──────── Information supplied
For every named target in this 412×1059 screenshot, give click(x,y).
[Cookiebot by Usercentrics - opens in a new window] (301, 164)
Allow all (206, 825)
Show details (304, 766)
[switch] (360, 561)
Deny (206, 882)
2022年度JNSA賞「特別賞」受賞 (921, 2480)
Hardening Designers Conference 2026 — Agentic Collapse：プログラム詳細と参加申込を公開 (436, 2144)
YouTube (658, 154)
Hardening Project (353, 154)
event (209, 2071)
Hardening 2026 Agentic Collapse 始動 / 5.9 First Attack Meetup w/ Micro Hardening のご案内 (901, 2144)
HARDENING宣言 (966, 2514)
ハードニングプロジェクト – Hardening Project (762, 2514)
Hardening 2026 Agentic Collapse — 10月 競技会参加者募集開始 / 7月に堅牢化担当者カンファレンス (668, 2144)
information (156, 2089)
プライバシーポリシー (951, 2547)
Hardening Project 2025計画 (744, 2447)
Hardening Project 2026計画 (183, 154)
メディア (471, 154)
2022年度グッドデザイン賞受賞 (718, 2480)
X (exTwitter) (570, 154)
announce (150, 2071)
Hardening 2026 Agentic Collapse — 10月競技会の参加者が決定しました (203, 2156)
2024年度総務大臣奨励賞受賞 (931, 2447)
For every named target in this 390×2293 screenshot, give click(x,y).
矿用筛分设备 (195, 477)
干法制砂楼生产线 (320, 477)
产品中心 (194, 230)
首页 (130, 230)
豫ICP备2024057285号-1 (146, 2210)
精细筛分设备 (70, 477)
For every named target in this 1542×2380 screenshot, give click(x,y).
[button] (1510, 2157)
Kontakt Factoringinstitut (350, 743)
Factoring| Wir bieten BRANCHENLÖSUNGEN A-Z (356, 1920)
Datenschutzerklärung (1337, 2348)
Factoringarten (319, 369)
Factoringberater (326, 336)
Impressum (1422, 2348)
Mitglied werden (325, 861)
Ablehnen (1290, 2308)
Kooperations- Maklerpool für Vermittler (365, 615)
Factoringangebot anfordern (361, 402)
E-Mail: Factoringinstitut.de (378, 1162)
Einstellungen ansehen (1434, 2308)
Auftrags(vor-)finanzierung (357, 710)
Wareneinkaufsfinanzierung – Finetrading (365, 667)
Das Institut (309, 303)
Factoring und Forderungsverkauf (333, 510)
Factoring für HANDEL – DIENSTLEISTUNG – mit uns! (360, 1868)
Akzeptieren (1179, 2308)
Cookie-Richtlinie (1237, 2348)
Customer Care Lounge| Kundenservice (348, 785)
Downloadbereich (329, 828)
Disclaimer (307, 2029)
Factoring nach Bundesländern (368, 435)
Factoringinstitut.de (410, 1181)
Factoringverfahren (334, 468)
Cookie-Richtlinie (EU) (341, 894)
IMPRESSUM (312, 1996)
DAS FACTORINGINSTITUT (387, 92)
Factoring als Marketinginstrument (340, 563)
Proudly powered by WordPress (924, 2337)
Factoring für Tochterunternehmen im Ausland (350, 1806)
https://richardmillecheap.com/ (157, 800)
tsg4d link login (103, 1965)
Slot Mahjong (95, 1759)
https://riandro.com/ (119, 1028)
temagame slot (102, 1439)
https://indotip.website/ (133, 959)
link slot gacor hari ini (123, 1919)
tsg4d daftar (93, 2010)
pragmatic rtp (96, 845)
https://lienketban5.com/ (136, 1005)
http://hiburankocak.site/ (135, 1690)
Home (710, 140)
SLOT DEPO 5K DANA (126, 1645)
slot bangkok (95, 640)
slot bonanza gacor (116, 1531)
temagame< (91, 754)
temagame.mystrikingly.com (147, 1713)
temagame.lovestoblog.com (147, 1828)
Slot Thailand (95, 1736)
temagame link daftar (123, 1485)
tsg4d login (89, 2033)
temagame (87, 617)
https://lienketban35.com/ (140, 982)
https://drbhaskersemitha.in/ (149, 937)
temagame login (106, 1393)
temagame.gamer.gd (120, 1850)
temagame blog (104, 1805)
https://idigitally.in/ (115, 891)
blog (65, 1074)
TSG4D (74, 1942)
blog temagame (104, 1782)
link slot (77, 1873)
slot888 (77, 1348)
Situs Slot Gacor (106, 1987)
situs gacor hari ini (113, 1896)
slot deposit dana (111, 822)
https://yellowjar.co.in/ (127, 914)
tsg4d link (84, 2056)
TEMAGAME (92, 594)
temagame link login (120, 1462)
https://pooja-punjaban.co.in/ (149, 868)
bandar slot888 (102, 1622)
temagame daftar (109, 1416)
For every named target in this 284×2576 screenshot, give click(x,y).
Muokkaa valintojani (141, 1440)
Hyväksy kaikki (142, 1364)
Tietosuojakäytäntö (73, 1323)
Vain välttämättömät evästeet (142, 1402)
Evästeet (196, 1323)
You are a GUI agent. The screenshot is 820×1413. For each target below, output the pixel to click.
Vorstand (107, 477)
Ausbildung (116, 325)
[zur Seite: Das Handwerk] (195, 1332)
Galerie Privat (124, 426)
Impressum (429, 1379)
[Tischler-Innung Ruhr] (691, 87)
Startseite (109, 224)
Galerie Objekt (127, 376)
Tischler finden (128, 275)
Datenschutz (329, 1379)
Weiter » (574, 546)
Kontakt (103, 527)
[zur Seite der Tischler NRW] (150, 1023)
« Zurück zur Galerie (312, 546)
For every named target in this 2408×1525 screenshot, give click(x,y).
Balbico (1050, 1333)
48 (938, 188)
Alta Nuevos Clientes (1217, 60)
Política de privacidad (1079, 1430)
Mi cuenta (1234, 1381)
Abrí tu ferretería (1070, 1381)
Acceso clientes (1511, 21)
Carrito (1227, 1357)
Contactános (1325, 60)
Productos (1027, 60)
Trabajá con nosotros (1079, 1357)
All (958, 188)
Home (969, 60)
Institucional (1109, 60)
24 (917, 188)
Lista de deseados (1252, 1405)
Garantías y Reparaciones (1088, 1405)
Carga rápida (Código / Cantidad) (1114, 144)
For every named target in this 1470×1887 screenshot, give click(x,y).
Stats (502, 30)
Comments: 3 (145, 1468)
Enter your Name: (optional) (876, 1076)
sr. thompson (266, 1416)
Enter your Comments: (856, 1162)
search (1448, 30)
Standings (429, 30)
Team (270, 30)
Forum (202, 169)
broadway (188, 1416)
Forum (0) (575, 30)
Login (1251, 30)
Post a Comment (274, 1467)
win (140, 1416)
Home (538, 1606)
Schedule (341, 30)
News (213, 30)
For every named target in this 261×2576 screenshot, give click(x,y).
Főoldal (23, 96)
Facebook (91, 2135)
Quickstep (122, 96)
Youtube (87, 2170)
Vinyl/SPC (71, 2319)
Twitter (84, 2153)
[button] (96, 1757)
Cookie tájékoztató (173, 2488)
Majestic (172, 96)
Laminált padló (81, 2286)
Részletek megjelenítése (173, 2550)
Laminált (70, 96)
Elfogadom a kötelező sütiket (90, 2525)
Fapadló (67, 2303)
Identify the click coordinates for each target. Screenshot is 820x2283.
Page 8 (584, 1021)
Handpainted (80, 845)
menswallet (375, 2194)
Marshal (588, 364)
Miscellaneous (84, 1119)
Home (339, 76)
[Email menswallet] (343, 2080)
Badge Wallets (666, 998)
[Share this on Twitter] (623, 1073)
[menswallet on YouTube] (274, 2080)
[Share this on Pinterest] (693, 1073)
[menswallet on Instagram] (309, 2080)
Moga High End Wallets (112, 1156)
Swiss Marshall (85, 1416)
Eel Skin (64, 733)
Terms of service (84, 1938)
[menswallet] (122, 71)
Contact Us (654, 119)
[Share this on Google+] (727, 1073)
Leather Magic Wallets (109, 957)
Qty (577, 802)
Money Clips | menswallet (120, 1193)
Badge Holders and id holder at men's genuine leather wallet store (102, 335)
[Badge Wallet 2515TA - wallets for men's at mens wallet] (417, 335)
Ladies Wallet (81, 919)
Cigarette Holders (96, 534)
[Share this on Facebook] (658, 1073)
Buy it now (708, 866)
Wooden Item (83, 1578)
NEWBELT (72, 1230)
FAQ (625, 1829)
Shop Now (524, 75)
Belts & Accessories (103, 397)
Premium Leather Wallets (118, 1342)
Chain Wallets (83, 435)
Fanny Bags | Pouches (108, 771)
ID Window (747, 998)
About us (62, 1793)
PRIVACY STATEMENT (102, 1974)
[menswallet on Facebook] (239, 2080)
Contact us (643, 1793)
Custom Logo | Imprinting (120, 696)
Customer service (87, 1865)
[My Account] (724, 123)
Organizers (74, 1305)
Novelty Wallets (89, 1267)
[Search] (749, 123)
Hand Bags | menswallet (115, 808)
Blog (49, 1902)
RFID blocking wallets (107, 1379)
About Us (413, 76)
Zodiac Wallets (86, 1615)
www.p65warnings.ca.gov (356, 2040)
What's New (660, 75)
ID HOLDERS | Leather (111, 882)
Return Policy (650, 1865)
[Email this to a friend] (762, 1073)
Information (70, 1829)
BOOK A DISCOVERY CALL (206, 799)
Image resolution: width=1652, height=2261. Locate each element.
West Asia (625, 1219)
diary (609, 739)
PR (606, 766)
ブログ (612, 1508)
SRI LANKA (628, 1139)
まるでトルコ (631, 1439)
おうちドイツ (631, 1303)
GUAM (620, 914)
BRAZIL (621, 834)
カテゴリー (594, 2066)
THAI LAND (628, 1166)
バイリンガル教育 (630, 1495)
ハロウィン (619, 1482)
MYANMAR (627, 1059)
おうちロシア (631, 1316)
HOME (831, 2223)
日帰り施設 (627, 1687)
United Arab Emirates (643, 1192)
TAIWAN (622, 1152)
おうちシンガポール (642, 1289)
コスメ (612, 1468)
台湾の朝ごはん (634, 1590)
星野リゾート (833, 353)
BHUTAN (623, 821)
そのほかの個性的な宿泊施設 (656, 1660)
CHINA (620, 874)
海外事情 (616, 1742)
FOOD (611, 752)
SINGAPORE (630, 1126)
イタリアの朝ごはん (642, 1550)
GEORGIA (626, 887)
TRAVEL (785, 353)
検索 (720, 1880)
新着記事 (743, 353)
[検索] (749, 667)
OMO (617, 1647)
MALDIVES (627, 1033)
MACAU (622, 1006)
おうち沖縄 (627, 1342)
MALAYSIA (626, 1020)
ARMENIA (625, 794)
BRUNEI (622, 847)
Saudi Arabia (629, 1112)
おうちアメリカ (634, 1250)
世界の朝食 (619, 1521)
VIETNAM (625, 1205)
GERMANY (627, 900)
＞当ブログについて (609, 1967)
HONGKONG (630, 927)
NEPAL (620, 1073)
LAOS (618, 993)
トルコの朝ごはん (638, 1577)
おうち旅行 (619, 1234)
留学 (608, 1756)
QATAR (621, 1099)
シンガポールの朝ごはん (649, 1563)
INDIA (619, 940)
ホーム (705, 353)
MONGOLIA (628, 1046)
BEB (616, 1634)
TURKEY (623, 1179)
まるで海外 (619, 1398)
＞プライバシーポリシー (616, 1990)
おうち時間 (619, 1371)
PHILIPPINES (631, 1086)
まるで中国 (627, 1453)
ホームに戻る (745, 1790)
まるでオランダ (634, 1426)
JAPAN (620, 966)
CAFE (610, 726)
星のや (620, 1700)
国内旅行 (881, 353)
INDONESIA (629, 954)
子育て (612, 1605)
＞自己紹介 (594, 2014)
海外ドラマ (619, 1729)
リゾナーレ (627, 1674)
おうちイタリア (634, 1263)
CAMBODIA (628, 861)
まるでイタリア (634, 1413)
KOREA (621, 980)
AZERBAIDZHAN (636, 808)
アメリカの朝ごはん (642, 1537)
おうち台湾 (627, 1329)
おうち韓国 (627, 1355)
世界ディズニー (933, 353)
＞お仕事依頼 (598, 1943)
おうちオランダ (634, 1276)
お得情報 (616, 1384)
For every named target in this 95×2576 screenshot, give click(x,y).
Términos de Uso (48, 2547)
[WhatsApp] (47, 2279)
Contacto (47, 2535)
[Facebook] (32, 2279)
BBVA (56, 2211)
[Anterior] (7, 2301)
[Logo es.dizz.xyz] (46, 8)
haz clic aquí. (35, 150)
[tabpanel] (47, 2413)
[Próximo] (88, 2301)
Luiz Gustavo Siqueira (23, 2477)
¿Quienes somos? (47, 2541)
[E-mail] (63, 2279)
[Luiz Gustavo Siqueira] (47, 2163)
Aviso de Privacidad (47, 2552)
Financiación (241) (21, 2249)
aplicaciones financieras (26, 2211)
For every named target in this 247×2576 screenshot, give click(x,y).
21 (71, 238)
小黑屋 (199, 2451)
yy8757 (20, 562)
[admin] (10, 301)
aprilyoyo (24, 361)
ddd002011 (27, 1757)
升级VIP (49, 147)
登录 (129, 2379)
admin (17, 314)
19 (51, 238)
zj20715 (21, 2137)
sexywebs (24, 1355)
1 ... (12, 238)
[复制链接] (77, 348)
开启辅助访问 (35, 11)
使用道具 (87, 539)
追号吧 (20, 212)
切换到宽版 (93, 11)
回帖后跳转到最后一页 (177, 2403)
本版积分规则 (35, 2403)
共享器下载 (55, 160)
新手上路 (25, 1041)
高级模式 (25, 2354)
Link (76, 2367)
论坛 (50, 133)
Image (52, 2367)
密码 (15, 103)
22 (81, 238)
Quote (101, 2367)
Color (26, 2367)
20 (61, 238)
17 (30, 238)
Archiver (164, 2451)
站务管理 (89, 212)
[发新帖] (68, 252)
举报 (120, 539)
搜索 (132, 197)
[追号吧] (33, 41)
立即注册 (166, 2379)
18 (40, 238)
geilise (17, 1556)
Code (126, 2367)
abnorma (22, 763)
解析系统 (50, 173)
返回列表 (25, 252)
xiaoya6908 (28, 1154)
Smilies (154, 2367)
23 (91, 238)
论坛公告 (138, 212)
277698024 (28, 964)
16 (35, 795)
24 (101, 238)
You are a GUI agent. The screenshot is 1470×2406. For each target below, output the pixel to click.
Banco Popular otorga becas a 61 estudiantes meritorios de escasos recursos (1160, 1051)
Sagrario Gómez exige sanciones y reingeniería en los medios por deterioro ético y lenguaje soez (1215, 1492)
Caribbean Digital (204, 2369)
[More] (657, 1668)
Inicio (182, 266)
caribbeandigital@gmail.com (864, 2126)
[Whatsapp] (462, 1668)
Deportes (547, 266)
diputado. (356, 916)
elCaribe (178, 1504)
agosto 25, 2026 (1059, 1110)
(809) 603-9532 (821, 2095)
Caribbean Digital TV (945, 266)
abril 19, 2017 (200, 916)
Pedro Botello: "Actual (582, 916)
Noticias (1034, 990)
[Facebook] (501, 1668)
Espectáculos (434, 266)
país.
────────────────
Give again, word for word, every line of the listing above from the one with "https://drbhaskersemitha.in/ (149, 937)" to the one with "You are a GUI agent. The screenshot is 820×1413.", both inclusive, and nothing beyond them.

https://drbhaskersemitha.in/ (149, 937)
temagame login (106, 1393)
temagame.gamer.gd (120, 1850)
temagame blog (104, 1805)
https://idigitally.in/ (115, 891)
blog (65, 1074)
TSG4D (74, 1942)
blog temagame (104, 1782)
link slot (77, 1873)
slot888 (77, 1348)
Situs Slot Gacor (106, 1987)
situs gacor hari ini (113, 1896)
slot deposit dana (111, 822)
https://yellowjar.co.in/ (127, 914)
tsg4d link (84, 2056)
TEMAGAME (92, 594)
temagame link login (120, 1462)
https://pooja-punjaban.co.in/ (149, 868)
bandar slot888 (102, 1622)
temagame daftar (109, 1416)
For every named target in this 284×2576 screenshot, give click(x,y).
Muokkaa valintojani (141, 1440)
Hyväksy kaikki (142, 1364)
Tietosuojakäytäntö (73, 1323)
Vain välttämättömät evästeet (142, 1402)
Evästeet (196, 1323)
You are a GUI agent. The screenshot is 820×1413. For each target below, output the pixel to click.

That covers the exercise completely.